There was a time when there were only two types of taxicab drivers: owners and employees, the latter mostly unionized. As more and more cab companies switched from splitting meter fares with their drivers to fixed "gate" or shared commission arrangements, however, a variety of so-called "rental" or "lease" deals were effected. Drivers were placed on fake "self-employment" or "independent contractor" status, and unionism was banned (under the provisions of the National Labor Relations Act, only employees acknowledged as employees are allowed to unionize).

The National Labor Relations Board (NLRB), various state administrative agencies, and the courts, became ambivalent on the legality of the scheme. More often than not they found it was illegal and ordered the cab companies to desist, but in some instances the lease racket was upheld as bonafide.

In the late 1970's there was a series of federal court cases that turned the tide in favor of the cab companies. Judges were infuriated by the NLRB's contradictory rulings. In one area the NLRB district director would rule that the cab drivers are employees, and in another area the district director would rule the opposite.

Worse yet, in the eyes of federal judges, cab drivers clearly identifiable as independent contractors, and even taxicab owners, were unionized and drawing full union and statutory employee benefits. In the Midwest, for example, there were numerous taxicab companies, banded together under the blanket name "Ace Cab Company," and drivers of all descriptions were enrolled in the Seamen's International Union, of all things. Some of the union members were individual cab owners. Others were on long-term, bonafide lease arrangements with individual owners, but were drawing union-employee benefits even though they were entirely free of control by Ace Cab

Company management, (employer control) is the leading test for employee status. In the Ace Cab Company case and a few others like it, irate federal judges held that there was no excuse for claiming that drivers not under daily control of taxicab company management were employees, and that long-term lease arrangements presented legal justification for independent contractor classification.

On the basis of such narrow, limited court rulings, an organization now known as the International Taxicab and Livery Association ran wild. Within a few years the Association, consisting of almost all the major taxicab companies in the U.S. and some abroad, had arranged model "lease agreements" for their member firms to use.
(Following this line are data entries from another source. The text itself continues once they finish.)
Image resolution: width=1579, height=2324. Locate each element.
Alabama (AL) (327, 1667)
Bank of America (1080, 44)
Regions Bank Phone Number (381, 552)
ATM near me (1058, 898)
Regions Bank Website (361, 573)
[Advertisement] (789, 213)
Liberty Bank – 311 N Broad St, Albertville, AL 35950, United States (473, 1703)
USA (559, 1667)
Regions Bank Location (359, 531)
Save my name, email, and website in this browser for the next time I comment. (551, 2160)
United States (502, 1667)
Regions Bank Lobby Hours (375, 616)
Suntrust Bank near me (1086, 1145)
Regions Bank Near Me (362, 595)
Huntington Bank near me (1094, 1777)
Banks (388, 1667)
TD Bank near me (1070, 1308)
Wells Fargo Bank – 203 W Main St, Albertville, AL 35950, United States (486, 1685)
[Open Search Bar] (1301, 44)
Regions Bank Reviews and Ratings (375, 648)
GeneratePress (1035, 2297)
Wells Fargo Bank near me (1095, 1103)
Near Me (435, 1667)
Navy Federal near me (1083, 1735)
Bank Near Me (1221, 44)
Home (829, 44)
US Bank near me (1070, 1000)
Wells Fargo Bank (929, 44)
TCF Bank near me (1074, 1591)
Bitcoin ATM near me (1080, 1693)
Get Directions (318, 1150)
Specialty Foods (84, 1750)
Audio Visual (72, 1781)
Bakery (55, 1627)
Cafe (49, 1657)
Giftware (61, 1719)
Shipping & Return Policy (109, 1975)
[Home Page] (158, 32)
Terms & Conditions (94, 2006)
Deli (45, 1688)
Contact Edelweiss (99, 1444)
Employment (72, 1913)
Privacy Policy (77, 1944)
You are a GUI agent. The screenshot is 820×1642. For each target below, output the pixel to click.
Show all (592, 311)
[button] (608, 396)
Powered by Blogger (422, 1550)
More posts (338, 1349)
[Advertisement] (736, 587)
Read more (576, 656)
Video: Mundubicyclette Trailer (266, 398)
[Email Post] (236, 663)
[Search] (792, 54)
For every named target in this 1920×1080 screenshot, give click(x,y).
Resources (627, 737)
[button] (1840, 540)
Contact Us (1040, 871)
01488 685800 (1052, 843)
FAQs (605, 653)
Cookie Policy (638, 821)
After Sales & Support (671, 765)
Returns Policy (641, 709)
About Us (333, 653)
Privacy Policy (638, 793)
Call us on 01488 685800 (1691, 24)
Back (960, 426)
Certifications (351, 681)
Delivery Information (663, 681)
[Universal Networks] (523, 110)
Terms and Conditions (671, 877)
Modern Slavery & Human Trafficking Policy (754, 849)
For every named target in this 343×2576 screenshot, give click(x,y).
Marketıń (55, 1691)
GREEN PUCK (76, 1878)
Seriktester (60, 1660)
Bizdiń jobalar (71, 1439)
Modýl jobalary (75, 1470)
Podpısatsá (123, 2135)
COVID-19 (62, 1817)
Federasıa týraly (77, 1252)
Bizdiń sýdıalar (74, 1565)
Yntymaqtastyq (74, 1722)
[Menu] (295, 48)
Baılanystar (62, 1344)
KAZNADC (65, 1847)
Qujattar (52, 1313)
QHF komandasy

By the mid-1980's, unionism and employee status, with exceptions in some areas, had disappeared in the major part of the taxicab industry.

After more than a decade of the lease racket, the result is an industry that has been heavily de-professionalized, an accident rate that may be costing more money than the cab companies have saved on union and employee benefits they no longer have to pay, discourteous and dangerous drivers who do not know the city, a decline in the availability of taxicab service, loss of billions of tax dollars, and decimation of laws established for the benefit of workers.

That is the inevitable outcome of a bewildering situation in which all levels of government cooperate with corrupt entrepreneurs in a thoroughly destructive racket - for what reason no one seems able to explain. Alternatives are available. The question remains, can we force the politicians to implement them.

---------
Editor's corner:

(I end this with a quote from A Short History Of American Labor)


(now '404' 3/2001)

'A statement by the founders of the AFL expressed their belief in the need for more effective union organization. "The various trades have been affected by the introduction of machinery, the subdivision of labor, the use of women's and children's labor and the lack of an apprentice system-so that the skilled trades were rapidly sinking to the level of pauper labor," the AFL declared. "To protect the skilled labor of America from being reduced to beggary and to sustain the standard of American workmanship and skill, the trades unions of America have been established." ' (circa 1886 - could this possibly apply to taxi drivers in L.A. and elsewhere?)